2010-11-21 19:03:36 | フェス、イベント
今日はマウントシュガーを観に、御徒町の誠月というお蕎麦屋さんに来ています。お蕎麦屋さんですよ! お蕎麦屋さんでライヴなんて、おつじゃないですか~。で、先程さっそくお蕎麦をいただきました。美味しかったです! 開演までまだまだありそう。暇です…。


帰宅後追記:

題して「小雪の唄会」。1階で季節のお蕎麦を頂き、2階の座敷へ上がってライヴを楽しむ。なかなか素敵なイベントでした。大熊よしゆきさんが季節ごとに主催して、今回が2回目だそうです。MOUNTSUGARは今回のゲスト。床に置かれた和テイストの灯りと、蝋燭の光が揺れる、暖かみのある薄暗さのなかライヴはスタート。大熊さん~マウントシュガー、休憩を挟んでマウントシュガー~大熊さん、という2組による変則的な2部構成でした。大熊さんは透明感のある歌声でギターの弾き語り、アコギとエレキと両方使っていて、独特の雰囲気にある方でした。そしてマウントシュガー。1曲目は「愛しい人よそのままで」。今回は森さんとアリサさんの二人のみ。バンド編成も良いですけど、やはり二人だけの世界もまた格別。アリサさんの徐々に感情を吐き出して行くような歌声に引き込まれましたね。薄暗い室内がまた良い雰囲気でした。正直、曲目については既に記憶が曖昧です。1部と2部を合わせて、「農家の嫁」、「冬の町」、「KETE」、「光が消える前に」、「黄昏」「太陽」なんかをやりました。「農家の嫁」は何度聴いても名曲ですし、しっとりとした「KETE」も良かった。バンドの入ったCDとはまた違った2人の間で聴かせる「光が消える前に」も素敵でした。そしてアリサさんがマイクを使わずに歌う「太陽」。じっくり聴き入りました。最高です。

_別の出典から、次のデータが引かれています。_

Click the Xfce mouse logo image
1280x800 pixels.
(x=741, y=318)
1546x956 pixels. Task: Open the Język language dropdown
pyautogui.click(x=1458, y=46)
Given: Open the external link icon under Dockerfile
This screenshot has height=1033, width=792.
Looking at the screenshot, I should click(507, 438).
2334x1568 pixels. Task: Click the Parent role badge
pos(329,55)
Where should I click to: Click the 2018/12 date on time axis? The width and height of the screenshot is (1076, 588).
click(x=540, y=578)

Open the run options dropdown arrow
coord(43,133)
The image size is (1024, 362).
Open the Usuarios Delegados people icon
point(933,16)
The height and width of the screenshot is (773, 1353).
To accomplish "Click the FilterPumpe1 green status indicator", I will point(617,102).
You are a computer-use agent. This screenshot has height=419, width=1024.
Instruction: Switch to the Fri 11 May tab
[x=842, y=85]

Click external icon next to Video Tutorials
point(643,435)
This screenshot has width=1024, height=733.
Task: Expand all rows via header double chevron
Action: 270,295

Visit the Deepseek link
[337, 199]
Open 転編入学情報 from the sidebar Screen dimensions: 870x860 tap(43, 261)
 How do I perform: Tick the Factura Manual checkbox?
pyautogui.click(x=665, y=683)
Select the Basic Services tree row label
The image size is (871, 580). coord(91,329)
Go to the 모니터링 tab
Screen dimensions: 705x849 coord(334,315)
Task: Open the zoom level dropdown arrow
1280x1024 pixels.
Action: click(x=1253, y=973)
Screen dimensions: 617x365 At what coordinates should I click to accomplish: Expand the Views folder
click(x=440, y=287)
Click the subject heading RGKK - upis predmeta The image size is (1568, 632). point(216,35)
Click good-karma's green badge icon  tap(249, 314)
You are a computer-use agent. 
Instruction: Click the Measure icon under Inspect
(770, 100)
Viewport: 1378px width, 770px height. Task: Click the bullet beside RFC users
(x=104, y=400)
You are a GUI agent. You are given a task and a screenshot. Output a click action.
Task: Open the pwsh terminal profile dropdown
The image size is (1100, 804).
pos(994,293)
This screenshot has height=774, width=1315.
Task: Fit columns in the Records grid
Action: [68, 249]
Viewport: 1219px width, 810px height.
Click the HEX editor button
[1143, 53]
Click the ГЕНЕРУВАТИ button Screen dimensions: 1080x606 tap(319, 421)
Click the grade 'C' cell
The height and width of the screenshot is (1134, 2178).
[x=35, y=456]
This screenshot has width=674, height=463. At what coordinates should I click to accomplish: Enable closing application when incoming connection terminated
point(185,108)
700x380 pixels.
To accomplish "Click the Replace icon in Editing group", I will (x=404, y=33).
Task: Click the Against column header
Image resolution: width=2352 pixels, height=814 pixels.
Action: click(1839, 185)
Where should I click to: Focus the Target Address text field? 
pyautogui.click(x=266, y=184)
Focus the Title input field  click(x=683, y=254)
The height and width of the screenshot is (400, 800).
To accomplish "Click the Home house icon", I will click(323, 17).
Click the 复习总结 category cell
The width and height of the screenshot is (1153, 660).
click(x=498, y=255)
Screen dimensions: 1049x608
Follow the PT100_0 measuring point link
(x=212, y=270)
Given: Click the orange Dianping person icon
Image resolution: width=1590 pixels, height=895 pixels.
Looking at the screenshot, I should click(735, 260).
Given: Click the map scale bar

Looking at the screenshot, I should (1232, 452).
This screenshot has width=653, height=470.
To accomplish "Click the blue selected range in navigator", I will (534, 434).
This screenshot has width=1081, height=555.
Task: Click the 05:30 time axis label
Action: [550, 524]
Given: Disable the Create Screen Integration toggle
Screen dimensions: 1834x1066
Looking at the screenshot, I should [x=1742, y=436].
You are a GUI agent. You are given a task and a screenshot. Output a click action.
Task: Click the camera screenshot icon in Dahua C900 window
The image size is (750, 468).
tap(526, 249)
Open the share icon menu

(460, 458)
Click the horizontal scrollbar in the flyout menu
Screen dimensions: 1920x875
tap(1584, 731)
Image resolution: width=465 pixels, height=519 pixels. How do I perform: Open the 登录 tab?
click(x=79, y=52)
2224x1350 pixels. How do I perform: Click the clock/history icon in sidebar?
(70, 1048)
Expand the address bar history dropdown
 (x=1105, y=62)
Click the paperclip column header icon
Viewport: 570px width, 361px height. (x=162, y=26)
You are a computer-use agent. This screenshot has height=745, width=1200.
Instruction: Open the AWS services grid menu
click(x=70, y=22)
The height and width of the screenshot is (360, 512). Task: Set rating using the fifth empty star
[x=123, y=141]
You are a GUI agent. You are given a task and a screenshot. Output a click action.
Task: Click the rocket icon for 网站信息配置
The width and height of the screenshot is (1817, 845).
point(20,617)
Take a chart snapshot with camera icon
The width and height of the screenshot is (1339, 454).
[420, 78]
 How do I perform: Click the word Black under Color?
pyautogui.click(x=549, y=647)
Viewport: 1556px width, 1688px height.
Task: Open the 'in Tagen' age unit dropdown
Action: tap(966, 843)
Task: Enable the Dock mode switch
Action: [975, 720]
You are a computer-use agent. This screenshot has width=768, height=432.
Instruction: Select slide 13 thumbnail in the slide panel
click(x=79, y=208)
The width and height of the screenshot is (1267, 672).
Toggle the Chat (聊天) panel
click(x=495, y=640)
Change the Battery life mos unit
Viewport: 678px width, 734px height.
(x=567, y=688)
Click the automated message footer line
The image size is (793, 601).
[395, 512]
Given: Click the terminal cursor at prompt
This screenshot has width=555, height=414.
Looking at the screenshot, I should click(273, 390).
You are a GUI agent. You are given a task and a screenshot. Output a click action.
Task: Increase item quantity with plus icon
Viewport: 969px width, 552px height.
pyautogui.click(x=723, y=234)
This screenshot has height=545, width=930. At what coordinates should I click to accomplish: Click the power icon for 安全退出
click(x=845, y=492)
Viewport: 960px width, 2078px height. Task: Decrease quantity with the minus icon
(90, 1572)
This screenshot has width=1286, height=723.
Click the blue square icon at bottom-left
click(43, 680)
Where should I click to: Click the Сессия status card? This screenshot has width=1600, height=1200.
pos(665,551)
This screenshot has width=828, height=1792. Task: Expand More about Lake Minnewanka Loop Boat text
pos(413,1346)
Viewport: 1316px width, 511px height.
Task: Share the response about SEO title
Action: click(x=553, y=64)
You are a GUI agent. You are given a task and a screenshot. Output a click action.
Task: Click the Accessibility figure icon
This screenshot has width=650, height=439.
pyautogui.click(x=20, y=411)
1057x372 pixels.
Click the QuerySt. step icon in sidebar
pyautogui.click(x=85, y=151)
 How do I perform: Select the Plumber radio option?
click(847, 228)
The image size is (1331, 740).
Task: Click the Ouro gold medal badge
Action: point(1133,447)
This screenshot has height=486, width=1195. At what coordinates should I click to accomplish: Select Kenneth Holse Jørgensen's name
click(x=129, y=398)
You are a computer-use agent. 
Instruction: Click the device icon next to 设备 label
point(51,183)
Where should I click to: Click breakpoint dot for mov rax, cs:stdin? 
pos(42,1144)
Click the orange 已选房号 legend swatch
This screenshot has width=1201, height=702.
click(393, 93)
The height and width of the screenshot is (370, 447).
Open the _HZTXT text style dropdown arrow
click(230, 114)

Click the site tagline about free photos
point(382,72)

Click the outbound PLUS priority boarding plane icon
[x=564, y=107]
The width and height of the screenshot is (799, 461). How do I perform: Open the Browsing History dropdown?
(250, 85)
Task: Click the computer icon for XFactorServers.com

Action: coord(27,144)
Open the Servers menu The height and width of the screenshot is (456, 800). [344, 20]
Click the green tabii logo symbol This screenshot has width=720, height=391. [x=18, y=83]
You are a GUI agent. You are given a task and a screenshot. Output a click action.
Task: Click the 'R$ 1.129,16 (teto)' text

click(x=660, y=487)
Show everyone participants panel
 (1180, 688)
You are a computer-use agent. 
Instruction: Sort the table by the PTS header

そして、最後は大熊さんとマウントシュガーの2人が揃ってのセッション。曲は「春夏秋冬」(泉谷しげる)。アリサさんのフワッとした気怠気な歌が堪らなく良かったですね~。さらにアンコールは、床の灯りも消して、蝋燭の光だけの状態で、しかも3人が客席のすぐ前で床に腰をおろしての演奏。なんか出演者も観客も一緒になって小さな蝋燭の火を共有しているような雰囲気が良かったですね~。アリサさんは「スカートが燃えそう」とちょっぴり蝋燭を怖がってましたけど~。そして曲はマウントシュガーの「2人の唄」。これはもうホント最高でした。独特の雰囲気のなか歌うアリサさんの歌声も素晴らしかったですし、森さんと大熊さんのアコギの重なりも良かったですね。森さんのバッキングに大熊さんがオブリガードを絡ませていく感じで。ギター2本のマウントシュガーって結構珍しいんじゃないかと思うのですが、これがかなり良かったです! そして最後にもう一曲、「今日の日はさようなら」(森山良子)でしたっけ? 途中、アリサさんが歌詞を間違える一面もあったりして、最後らしい和やかな感じで終わりました。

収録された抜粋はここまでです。